Nkosi was born in Nelspruit, South Africa. He was an original member of the Makgona Tsohle Band which backed Mahlathini and the Mahotella Queens. He was also a producer in the Mavuthela Music subsidiary of Gallo Record Company where he produced thousands of recordings by several famous South African artists, including the first 22 records for Ladysmith Black Mambazo (he managed the group until their international discovery in 1987). Nkosi also produced all the international releases for Mahlathini and the Mahotella Queens, and the Makgona Tsohle Band between 1986 and 1991, when he left both the Mahlathini and the Queens and Makgona Tsohle to concentrate solely on producing. Nkosi did, however, return to the recording studio with the critically acclaimed Rhythm of Healing: Supreme Sax and Penny Whistle Township Jive, in 1993.

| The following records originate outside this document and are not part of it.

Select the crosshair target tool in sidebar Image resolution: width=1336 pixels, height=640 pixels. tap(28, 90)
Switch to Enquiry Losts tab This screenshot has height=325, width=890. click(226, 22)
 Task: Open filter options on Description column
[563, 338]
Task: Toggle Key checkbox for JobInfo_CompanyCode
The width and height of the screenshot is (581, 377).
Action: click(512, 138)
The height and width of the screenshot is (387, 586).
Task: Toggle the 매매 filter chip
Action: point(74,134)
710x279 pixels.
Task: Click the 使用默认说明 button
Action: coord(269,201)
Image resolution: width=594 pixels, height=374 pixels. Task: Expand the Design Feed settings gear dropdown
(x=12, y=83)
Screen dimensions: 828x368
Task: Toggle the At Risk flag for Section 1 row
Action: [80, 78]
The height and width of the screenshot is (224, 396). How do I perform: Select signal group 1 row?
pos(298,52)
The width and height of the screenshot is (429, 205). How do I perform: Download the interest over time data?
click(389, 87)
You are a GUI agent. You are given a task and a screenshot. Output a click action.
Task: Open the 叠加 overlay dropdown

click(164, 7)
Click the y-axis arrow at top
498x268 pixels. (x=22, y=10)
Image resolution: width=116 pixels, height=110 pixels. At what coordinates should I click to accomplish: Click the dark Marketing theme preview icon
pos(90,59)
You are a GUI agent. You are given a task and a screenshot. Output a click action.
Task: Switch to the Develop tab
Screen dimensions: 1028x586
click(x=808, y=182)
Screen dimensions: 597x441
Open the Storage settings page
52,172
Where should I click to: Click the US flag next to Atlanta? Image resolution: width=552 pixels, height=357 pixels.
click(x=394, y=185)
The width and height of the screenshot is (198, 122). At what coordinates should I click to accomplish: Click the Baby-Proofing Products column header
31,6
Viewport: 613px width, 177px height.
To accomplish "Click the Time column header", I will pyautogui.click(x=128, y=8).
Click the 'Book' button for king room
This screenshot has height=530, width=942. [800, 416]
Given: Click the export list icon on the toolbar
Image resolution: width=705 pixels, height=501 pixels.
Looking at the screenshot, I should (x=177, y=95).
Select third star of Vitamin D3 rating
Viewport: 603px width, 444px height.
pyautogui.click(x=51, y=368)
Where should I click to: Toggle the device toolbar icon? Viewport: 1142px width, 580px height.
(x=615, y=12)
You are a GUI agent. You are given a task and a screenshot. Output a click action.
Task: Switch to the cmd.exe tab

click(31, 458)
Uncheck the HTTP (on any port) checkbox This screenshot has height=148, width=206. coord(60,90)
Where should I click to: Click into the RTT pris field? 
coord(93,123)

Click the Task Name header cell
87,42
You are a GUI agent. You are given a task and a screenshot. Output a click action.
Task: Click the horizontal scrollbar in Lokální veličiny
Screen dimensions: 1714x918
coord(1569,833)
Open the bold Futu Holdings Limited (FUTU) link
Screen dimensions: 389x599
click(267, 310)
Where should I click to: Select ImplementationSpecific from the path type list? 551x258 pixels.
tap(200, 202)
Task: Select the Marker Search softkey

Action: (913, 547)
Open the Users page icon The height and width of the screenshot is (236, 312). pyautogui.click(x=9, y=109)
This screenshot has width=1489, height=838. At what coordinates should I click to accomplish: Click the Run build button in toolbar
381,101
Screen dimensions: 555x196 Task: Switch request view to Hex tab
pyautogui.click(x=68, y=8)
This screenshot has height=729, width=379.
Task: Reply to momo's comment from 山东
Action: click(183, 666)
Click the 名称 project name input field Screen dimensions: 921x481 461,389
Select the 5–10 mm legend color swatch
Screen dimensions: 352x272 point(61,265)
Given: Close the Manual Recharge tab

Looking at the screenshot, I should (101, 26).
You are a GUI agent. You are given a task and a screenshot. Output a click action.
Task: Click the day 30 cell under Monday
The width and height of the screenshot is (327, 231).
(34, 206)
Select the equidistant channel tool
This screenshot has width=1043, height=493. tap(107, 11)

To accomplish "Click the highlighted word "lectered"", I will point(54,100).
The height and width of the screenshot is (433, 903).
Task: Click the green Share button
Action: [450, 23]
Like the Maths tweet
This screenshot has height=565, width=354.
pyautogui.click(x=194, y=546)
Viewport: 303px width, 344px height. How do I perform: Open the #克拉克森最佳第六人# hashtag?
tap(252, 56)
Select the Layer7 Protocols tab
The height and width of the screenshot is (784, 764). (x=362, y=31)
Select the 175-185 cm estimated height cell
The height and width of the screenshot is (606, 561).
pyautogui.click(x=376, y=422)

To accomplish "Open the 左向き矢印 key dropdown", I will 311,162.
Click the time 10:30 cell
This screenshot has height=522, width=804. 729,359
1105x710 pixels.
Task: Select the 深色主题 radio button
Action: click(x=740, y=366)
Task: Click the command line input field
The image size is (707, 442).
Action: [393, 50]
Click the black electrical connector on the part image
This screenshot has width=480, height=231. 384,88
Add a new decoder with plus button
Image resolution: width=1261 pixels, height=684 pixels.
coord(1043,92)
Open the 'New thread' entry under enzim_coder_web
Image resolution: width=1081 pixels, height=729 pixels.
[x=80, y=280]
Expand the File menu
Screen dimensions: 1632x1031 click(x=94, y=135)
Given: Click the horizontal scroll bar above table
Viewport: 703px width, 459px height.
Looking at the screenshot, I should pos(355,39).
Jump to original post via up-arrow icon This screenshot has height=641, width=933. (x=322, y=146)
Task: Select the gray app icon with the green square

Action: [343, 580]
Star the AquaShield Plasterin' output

Nkosi was paralyzed in an automobile accident in August 1998, and died from his injuries two months later, at 58 years old.

==Selected discography==
- Albums
- Sixteen Original Sax Jive Hits – Vol 1 (1991)
- Rhythm of Healing: Supreme Sax and Penny Whistle Township Jive (1993)
- Sixteen Original Jive Hits – Vol 2 (2000)

- Contributing artist
- The Rough Guide to the Music of South Africa (1998, World Music Network)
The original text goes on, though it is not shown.